Not only that, but if it was a really important thing that she was assuming--something worth making a major feast day out of--surely it would have been worth it for everyone's peace of mind to be sure of the facts. And if she was making a trivial assumption, why should we make such a big deal out of it?

All you liturgical experts out there: how come we don't observe the Feast of the Fact-Checking of the Blessed Virgin? Enquiring minds need to know.

TEN COMMANDMENTS OF E-MAIL

Thou shalt include a clear and specific subject line.

Thou shalt edit any quoted text down to the minimum thou needest.

Thou shalt read thine own message thrice before thou sendest it.

Thou shalt ponder how thy recipient might react to thy message.

Thou shalt check thy spelling and thy grammar.

Thou shalt not curse, flame, spam or USE ALL CAPS.

Thou shalt not forward any chain letter.

Thou shalt not use e-mail for any illegal or unethical purpose.

Thou shalt not rely on the privacy of e-mail, especially from work.

When in doubt, save thy message overnight and reread it in the light of the dawn.

And, here's the "Golden Rule" of E-Mail:

That which thou findest hateful to receive, sendest thou not unto others.

THERMODYNAMICS OF HELL

A thermodynamics professor had written a take home exam for his graduate students. It had one question: "Is hell exothermic or endothermic? Support your answer with a proof."

Most of the students wrote proofs of their beliefs using Boyle's Law or some variant. One student, however wrote the following: First, we postulate that if souls exist, then they must have some mass. If they do, then a mole of souls can also have a mass. So, at what rate are souls moving into hell and at what rate are souls leaving?

I think that we can safely assume that once a soul gets to hell, it will not leave. Therefore, no souls are leaving.

As for souls entering hell, lets look at the different religions that exist in the world today. Some of these religions state that if you are not a member of their religion, you will go to hell.
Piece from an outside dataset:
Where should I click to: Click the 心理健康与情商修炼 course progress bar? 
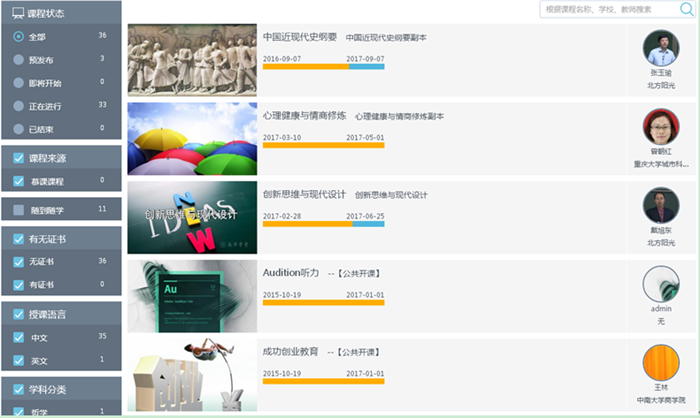tap(324, 145)
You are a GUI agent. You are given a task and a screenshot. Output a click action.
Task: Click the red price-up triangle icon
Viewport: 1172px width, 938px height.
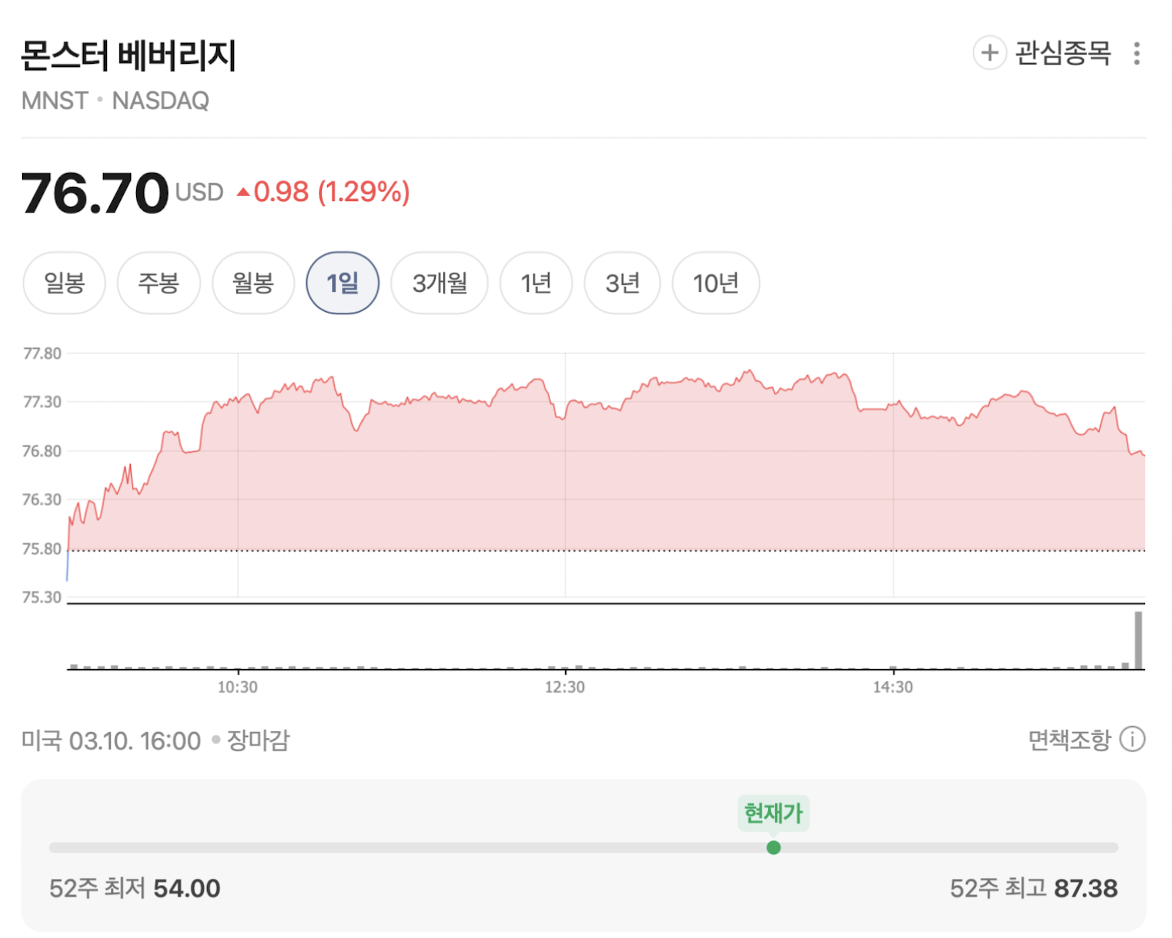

Since, there are more than one of these religions and people don't belong to more than one religion, we can project that all people and all souls go to hell.
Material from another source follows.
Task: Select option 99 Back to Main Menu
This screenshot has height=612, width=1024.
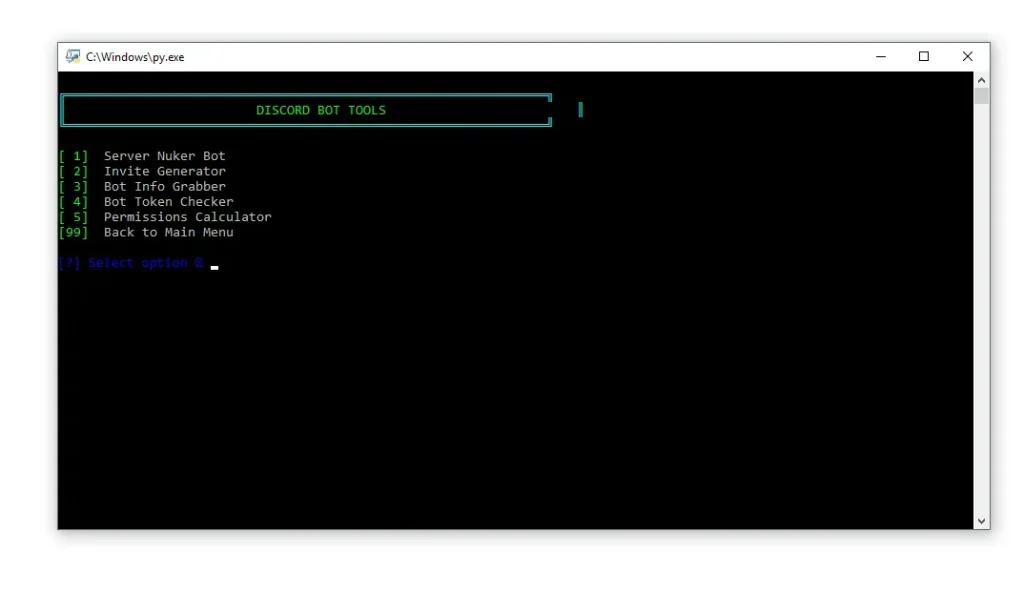Action: tap(168, 232)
With birth and death rates as they are, we can expect the number of souls in hell to increase exponentially.

Now, we look at the rate of change in volume in hell. Boyle's Law states that in order for the temperature and pressure in hell to stay the same, the ratio of the mass of souls and volume needs to stay constant.

So, if hell is expanding at a slower rate than the rate at which souls enter hell, then the temperature and pressure in hell will increase until all hell breaks loose.

Of course, if hell is expanding at a rate faster than the increase of souls in hell, than the temperature and pressure will drop until hell freezes over.

(It was not revealed what grade the student got.)

THREE CHAIRS

A certain Catholic church hosting a community Thanskgiving service. Now this was to be first for that catholic church and for the community. Naturally everyone was quite excited. With great dignity the priest led his three Protestant colleagues toward the chancel area when suddenly he realized that he had forgotten to put out chairs for his guest clergy to sit on during the service.

In a state of great agitation, he whispered in the ear of one of his ushers, "Please get some chairs for the guest pastors." The elderly usher was quite hard of hearing, so he asked the priest to repeat his request. The priest did so a little louder: "Please get up and get three chairs for the Protestants."

The old man had a puzzled look on his face as he rose to his feet. Turning to the rest of the congregation, he said with a loud voice: "This seems highly irregular, but I've been asked to have you stand and give three cheers for the Protestants."